Saifi Aamir Malick, Giraddi Girish B, Ahmed Nausheer
Department of Oral & Maxillofacial Surgery, Government Dental College & Research Institute, Bangalore, India.
Department of Orthodontics, Government Dental College & Research Institute, Bangalore, India.
J Oral Biol Craniofac Res. 2017 May-Aug;7(2):106-112. doi: 10.1016/j.jobcr.2017.04.001. Epub 2017 Apr 17.
The role of simvastatin in lowering serum cholesterol level is well described. However, recent findings suggest they have a role in bone formation as well.
The present prospective study was conducted to evaluate the efficacy of simvastatin on bone formation in extraction sockets.
15 patients undergoing all four first premolar extraction were selected based on inclusion and exclusion criteria. Extraction sockets of left premolars (24 and 34) were considered as cases and right premolars (14 and 44) as controls. Overall 30 extraction sites were assigned to each group. Atraumatic extraction was done in all cases following which simvastatin mixed with gelatin sponge was placed in extraction socket of 24 and 34 while only gelatin sponge was placed in 14 and 44. All sockets were then closed with 3-0 vicryl. The patients were kept on follow-up and complications such as dry socket, pain, and swelling were recorded. Intra oral peri apical radiographs were taken immediately after extraction and at 2nd month and 4th month to record changes in the density of alveolar bone. The radiographic measurements were compared and the differences were statistically analyzed.

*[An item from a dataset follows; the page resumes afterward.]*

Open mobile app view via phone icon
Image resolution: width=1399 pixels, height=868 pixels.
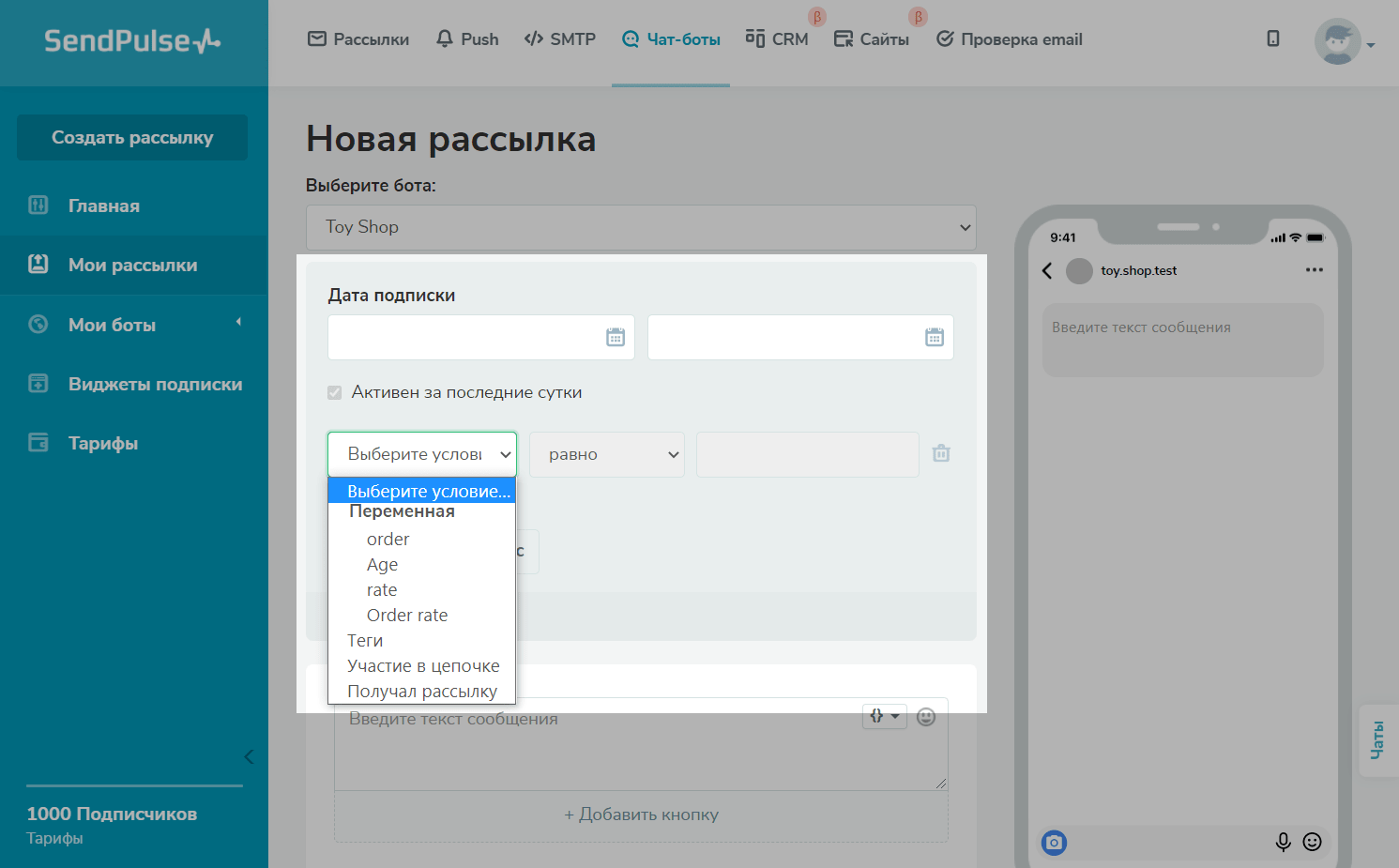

Percent increase in bone density at the end of 8th week and 16th week was significantly high in case as compared to the control group.
Local application of simvastatin induces bone formation in extraction sockets. Application is very simple and provides a very cost effective way of faster bone regeneration following tooth extraction.
辛伐他汀降低血清胆固醇水平的作用已得到充分描述。然而,最近的研究结果表明它们在骨形成中也有作用。
本前瞻性研究旨在评估辛伐他汀对拔牙窝骨形成的疗效。
根据纳入和排除标准选择15例接受四颗第一前磨牙拔除的患者。将左侧前磨牙(24和34)的拔牙窝视为病例组,右侧前磨牙(14和44)作为对照组。每组共30个拔牙位点。所有病例均进行无创拔牙,之后将与明胶海绵混合的辛伐他汀置于24和34的拔牙窝中,而14和44仅放置明胶海绵。然后用3-0可吸收缝线关闭所有拔牙窝。对患者进行随访,记录干槽症、疼痛和肿胀等并发症。拔牙后即刻、第2个月和第4个月拍摄口腔内根尖片,记录牙槽骨密度变化。比较影像学测量结果并进行统计学分析。
与对照组相比,病例组在第8周和第16周结束时骨密度的百分比增加显著更高。
局部应用辛伐他汀可诱导拔牙窝骨形成。应用非常简单,为拔牙后更快的骨再生提供了一种非常经济有效的方法。